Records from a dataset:
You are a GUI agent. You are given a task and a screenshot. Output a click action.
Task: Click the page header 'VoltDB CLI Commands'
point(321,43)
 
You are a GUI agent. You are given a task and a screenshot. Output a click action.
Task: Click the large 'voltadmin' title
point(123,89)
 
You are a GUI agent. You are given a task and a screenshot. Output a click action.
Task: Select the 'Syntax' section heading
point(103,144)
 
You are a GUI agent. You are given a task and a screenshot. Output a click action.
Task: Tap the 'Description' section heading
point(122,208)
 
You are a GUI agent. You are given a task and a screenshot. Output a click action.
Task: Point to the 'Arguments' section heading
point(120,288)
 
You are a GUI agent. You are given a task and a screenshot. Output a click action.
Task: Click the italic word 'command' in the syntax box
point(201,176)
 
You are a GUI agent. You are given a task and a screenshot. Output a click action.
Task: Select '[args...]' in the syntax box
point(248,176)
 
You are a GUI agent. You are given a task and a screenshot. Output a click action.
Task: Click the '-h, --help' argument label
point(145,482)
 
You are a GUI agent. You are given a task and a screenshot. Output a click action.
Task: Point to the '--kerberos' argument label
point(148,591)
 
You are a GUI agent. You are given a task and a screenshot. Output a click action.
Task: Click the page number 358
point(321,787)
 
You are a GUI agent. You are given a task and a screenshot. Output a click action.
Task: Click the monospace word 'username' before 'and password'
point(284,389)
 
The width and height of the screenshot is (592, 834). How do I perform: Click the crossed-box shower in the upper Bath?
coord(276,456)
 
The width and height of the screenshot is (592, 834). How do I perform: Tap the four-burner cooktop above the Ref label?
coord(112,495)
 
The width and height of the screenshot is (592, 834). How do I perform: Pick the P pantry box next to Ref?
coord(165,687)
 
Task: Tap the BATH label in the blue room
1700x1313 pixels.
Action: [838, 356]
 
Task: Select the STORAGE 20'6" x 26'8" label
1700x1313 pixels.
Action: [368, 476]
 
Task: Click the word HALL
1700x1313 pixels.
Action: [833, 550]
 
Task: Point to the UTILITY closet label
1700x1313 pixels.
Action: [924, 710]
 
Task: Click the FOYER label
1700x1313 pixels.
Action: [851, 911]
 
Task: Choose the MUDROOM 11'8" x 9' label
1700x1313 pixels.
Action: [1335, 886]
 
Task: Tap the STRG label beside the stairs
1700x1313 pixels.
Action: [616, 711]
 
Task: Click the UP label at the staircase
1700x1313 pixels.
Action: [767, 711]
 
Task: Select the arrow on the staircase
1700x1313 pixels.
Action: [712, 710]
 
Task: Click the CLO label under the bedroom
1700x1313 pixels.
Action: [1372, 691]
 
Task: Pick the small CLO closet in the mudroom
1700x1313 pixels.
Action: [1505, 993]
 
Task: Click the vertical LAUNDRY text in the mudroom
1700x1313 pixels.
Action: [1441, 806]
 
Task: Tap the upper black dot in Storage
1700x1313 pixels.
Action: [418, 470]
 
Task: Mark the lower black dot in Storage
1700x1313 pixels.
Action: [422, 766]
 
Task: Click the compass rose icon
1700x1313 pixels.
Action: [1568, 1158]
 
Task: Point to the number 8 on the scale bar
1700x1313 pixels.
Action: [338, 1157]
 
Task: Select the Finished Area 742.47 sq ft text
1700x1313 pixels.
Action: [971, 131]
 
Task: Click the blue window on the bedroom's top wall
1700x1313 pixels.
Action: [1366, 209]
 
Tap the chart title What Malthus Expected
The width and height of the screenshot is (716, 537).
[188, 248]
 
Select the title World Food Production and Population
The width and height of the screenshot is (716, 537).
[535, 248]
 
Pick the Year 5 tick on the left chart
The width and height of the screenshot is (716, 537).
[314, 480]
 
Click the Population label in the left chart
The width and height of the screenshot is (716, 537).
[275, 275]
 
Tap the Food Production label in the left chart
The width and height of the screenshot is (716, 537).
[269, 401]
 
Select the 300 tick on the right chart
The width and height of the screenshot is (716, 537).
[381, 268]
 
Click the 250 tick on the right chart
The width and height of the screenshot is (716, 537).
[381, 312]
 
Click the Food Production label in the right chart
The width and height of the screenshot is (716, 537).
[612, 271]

▶ **Goal**: Can you write out, word for word, the lines from the start of the records through the line containing "point(284,389)", with both of those end lines included?

▶ **The completed task**:
You are a GUI agent. You are given a task and a screenshot. Output a click action.
Task: Click the page header 'VoltDB CLI Commands'
point(321,43)
 
You are a GUI agent. You are given a task and a screenshot. Output a click action.
Task: Click the large 'voltadmin' title
point(123,89)
 
You are a GUI agent. You are given a task and a screenshot. Output a click action.
Task: Select the 'Syntax' section heading
point(103,144)
 
You are a GUI agent. You are given a task and a screenshot. Output a click action.
Task: Tap the 'Description' section heading
point(122,208)
 
You are a GUI agent. You are given a task and a screenshot. Output a click action.
Task: Point to the 'Arguments' section heading
point(120,288)
 
You are a GUI agent. You are given a task and a screenshot. Output a click action.
Task: Click the italic word 'command' in the syntax box
point(201,176)
 
You are a GUI agent. You are given a task and a screenshot. Output a click action.
Task: Select '[args...]' in the syntax box
point(248,176)
 
You are a GUI agent. You are given a task and a screenshot. Output a click action.
Task: Click the '-h, --help' argument label
point(145,482)
 
You are a GUI agent. You are given a task and a screenshot. Output a click action.
Task: Point to the '--kerberos' argument label
point(148,591)
 
You are a GUI agent. You are given a task and a screenshot. Output a click action.
Task: Click the page number 358
point(321,787)
 
You are a GUI agent. You are given a task and a screenshot. Output a click action.
Task: Click the monospace word 'username' before 'and password'
point(284,389)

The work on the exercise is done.